But at the same time, I wouldn’t give this up for anything.  I feel so blessed to have the life that I do, that I was able to adopt my brothers, and that I’ll always be able to take care of them.  But most of all, I feel blessed to have Abbey in my life, after so much hardship, and pain.  We’ve made it.  We’re here, on the brink of our future, waiting for it to begin.

I can’t wait.  I can’t wait to marry her, have my children with her, and love her for the rest of my life.

Like I’ve said before, I’m a big sap now, a big old pushover when it comes to my family.  Nothing they ask of me is too much, and everything they do makes me smile like I’ve just received a huge bonus at work.  I love them more than money.  I love them more than anything in this world.  While I’m sure being a father to four kids will have its downfalls, and frustrations, I know I’m ready to take it all on.  Abbey and I are a team, and we’ll get through the late night feedings, the weeks of no sleep, and everything else that comes with having twins.

Twins.

I mean, damn, I’m still not over the shock of it, and I wish we could have been a little more prepared, but that little guy...he wanted to play games and hide out on us.  Now I feel like Abbey and I are scrambling to prepare for two babies.  Originally we weren’t going to make a full nursery, because I knew we would be moving early next year, and there would be no point remodeling.  Instead, we were going to put a crib in the bedroom and tend to the baby that way.  But after much discussion after the ultrasound, we decided that we can’t have two babies sleeping in the bedroom with us.  It’s big enough, yeah, but we’d never be able to sleep.  I’ve hired a couple of contractors and an interior designer to get a nursery completed before the birth.  It’s given me a little peace of mind, and Abbey gets excited more everyday when they show her something new they’ve added to the room.  

Kimberly has been great too.  She’s become an asset in our lives, and our bond is getting stronger all the time.  I flew her out here a few weeks ago to help out.  I thought we would be tearing each other apart by now, but surprisingly enough, we get along really well.
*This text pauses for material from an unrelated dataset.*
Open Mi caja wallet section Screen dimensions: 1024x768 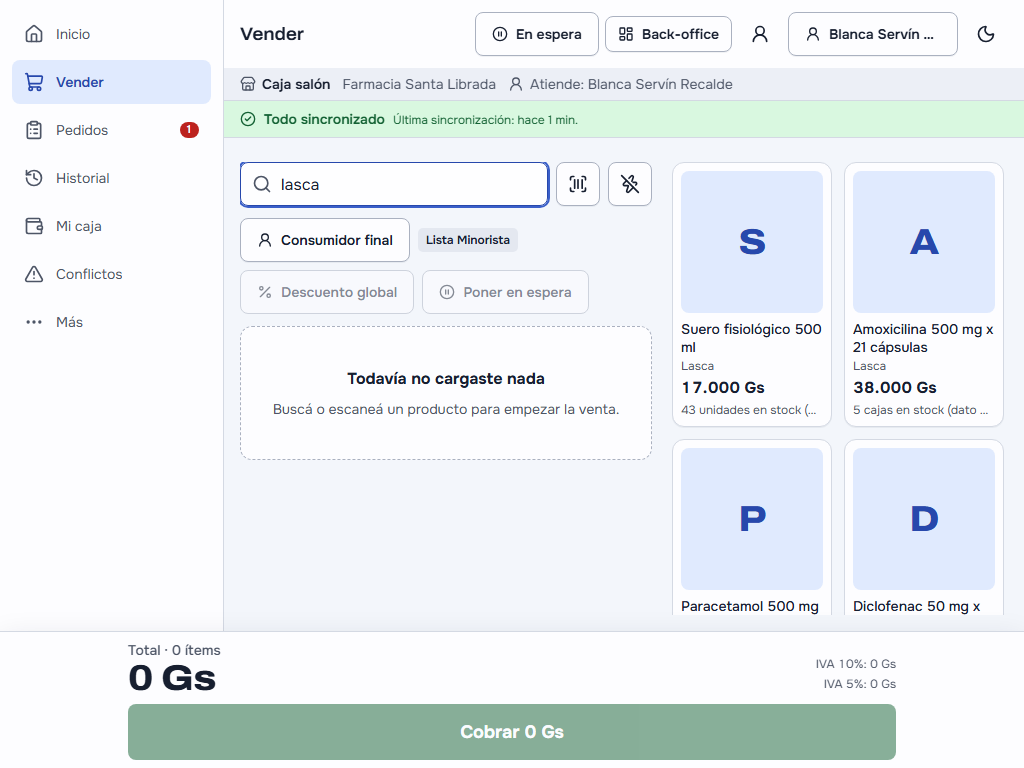[112, 226]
The boys have been happier because of her presence, too.  She gives them that sense of home and family that I know they’ve both missed, and I wish...I wish I hadn’t been so arrogant in the beginning.  I wish I could have seen things from her point of view.  Of course, that’s in the past now.  I can’t change that, but I can move forward, and build a future with her.  That’s what I’m doing, and I’m not going to stop either.  In fact, once I make a firm decision on where I want to start my business, I have every intention on getting her a place near us, so she can visit whenever she wants to.  She and Abbey get along so well now, that I know they wouldn’t mind seeing each other all the time.  It’ll be good I think...
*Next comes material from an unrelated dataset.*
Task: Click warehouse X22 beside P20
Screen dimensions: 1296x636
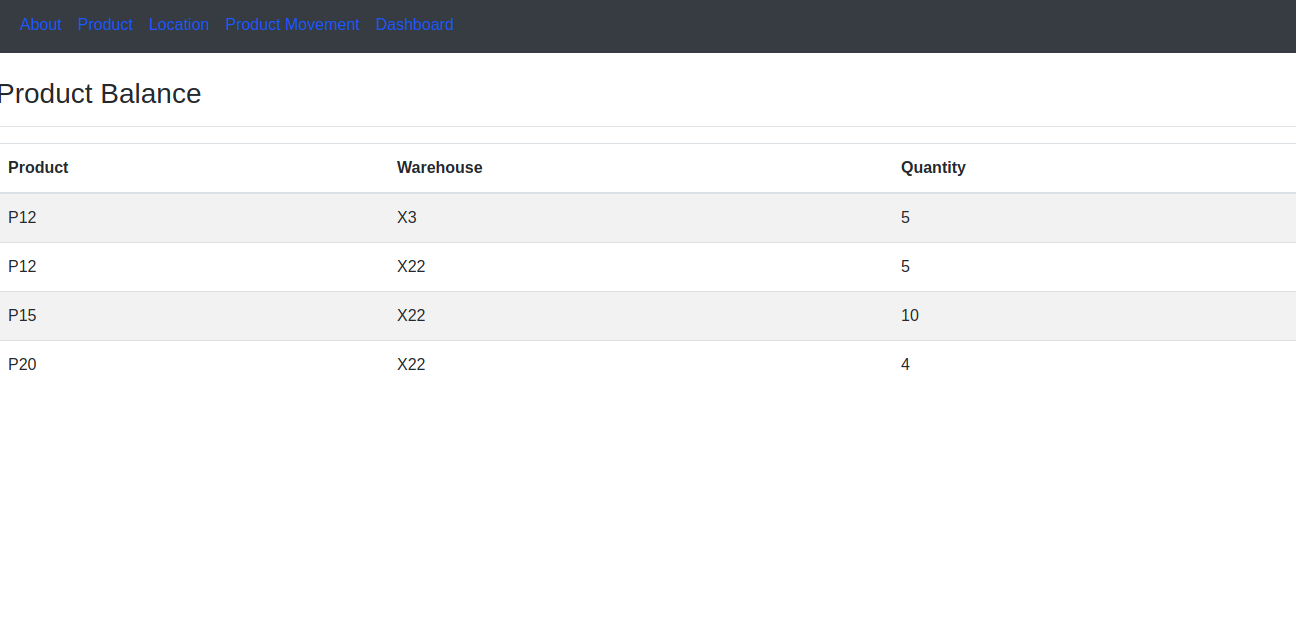Action: click(411, 364)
It’ll be like having momma back, in a small way.

Abbey’s family has been supportive as well.  Her dad has always been cool.  We sat down a couple of days after he arrived here, and talked for a long time.  Abbey means so much to him, and his main concern was for her happiness.  He told me he liked me, but that a part of him still felt she was rushing things with me.  I reassured him that she wasn’t, that Abbey was happy, that we were in love and couldn’t wait to start our family.  He seemed to believe me, because he hugged me quickly and gave me a hard pat on the back after that, calling me a “good man.”  I told Abbey.  She smiled so wide, and I knew she was reassured that he accepted us and our babies.

Her mother has started warming up to me little by little.  I’m hoping by the time we’re married, she’ll treat me like a regular member of the human race.  It’s not so much that she doesn’t like me now, I think it’s more that she’s overwhelmed with the way I live.  I guess I should have expected it.  They’ve been staying in the royal suites at the Plaza Hotel.  I can’t remember much it costs to stay there.  The cost has been included in our wedding bill, but I know it’s definitely more than they’re used to.  Her father has seemed to go with the flow, Hannah too, but her mom is kind of awestruck with all the things I’ve been giving them. It’s kind of cute, actually.  The look on her face reminds me of Abbey’s when she really surprised or excited.
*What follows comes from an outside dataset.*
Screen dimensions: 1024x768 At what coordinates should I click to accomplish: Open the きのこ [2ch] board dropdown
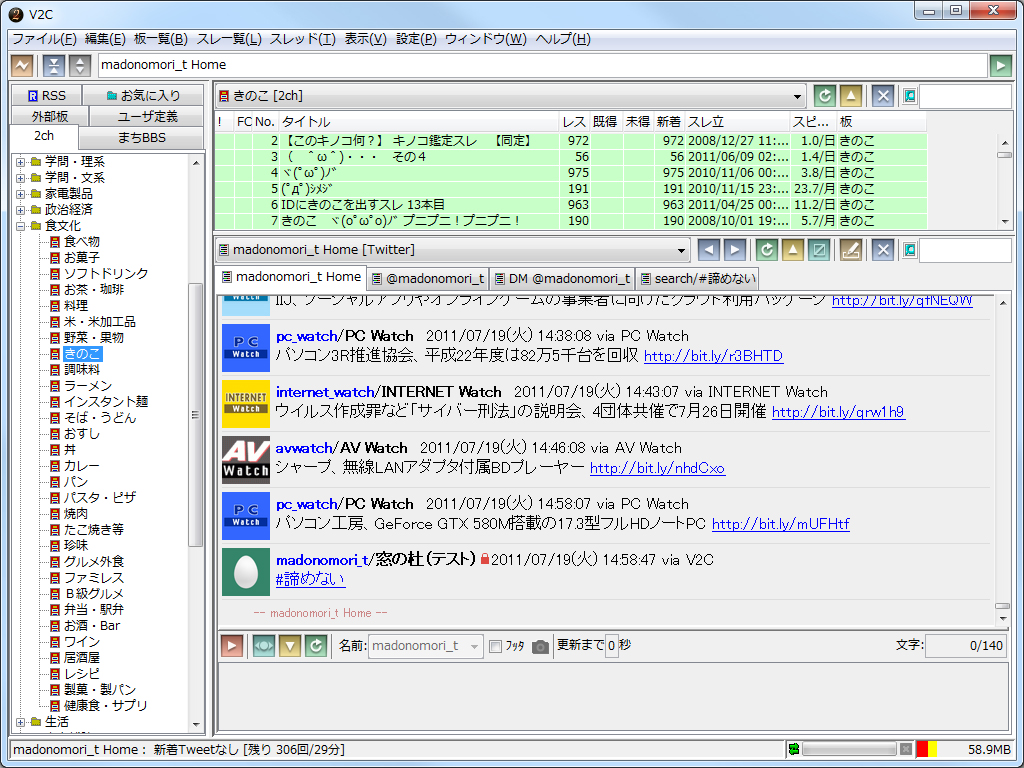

She keeps asking me how much it’s costing to put them up in those rooms, tells me that it has to be too much and they’d be fine staying at the Holiday Inn or the Marriot.  I scoff at that kind of crap.  They’re family...my family now.  Timberlakes get the best.  I told her that.  She rolled her eyes and told me I was ridiculous, but I could see the tiniest hint of a smile on her face.

I knew that tiny smile.

Abbey had shown me the same one from time to time, and I knew...I knew that Andrea had grown a soft spot for me.  

Hell, she might even love me, and that’s fine, because I love her like I’ve known her for years.  I want to, because she’s going to be my mother in law, the grandmother of my children...the only one they will ever know, and I want to have a good relationship with her because of that.  I think she gets it. She knows about my parents, and I think it’s made her a little bit more aware of how important her and her husband’s roles are in our lives.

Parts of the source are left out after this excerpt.